急に謝られても、私はなにがなんだか分かんないよ。



おろおろする私へ、ゆっくり頭を上げると斎宮くんは話し始めた。



「……この前、空き教室であんなこと言って、本当にごめん」



あっ……あの時のこと、か。

ふと、あの時のことが思い返される。



「話しは全部、平賀から聞いた。朝桐のこと、何にも知らなくて……。自分勝手なこと言いすぎた」


「ううん、斎宮くんはなんにも悪くないよ!元はといえば、全部私のせいなんだし……」



だからそんな辛そうな顔しないで。

悪いのは全部私なんだから。



「朝桐はなんにも悪くないよ。……俺は、何にも気づいてあげられなくて、朝桐に辛い思いさせた。俺のことなんてどうなってもよかったのに……」


「それは違う!私、全然辛くなかったよ?……それに、私はいつも斎宮くんに助けられてばかりで、私も斎宮くんを助けたかったの。
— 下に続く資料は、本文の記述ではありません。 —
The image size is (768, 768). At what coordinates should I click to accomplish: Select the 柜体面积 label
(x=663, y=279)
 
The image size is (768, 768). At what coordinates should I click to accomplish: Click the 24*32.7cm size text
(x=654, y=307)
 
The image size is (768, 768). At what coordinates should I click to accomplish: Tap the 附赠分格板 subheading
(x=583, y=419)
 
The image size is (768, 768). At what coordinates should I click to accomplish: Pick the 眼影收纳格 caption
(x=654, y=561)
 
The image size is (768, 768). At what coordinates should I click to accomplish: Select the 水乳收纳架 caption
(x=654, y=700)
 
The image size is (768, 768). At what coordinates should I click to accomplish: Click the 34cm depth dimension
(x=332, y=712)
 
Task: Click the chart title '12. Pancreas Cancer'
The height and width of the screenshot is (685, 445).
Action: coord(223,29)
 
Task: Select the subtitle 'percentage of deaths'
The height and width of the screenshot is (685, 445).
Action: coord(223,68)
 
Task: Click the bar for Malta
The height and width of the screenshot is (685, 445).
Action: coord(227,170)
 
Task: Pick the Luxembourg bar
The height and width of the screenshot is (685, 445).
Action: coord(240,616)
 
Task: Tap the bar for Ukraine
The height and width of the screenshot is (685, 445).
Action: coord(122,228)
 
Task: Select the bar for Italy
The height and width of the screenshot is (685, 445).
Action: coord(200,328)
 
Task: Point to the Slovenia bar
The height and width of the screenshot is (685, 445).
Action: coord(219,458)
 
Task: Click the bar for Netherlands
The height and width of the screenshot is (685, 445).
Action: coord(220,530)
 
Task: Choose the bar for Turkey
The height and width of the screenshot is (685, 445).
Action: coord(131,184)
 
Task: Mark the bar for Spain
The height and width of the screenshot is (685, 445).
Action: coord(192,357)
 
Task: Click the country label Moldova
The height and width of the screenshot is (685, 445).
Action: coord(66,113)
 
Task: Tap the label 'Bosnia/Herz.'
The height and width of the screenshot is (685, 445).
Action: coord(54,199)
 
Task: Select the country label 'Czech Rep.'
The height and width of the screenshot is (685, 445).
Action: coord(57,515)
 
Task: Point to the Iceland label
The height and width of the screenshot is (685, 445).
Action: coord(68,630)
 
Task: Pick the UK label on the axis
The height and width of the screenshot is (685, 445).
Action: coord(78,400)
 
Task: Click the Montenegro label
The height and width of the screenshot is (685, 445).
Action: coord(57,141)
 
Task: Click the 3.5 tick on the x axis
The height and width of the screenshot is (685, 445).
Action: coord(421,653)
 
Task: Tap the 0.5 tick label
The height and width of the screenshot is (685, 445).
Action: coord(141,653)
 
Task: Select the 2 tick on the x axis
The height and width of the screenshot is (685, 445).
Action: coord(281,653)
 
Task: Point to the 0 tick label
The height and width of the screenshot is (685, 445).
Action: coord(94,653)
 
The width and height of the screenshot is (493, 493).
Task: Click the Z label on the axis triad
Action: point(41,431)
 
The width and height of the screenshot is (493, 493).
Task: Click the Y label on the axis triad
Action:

私が我慢して、斎宮くんの秘密が守れるなら、私は全然それでよか……きゃっ」



最後、言い切る前に私は斎宮くんに抱きしめられていた。



「い、斎宮くん………!?」



苦しいくらい胸に顔を押し当てられ、力強い腕が私の身体を離さない。



「……そんなの俺が耐えられないから。だからもう、強がらないでよ」


「……っ」



その言葉に、今までずっと堪えていた何かがプツンと切れる音がした。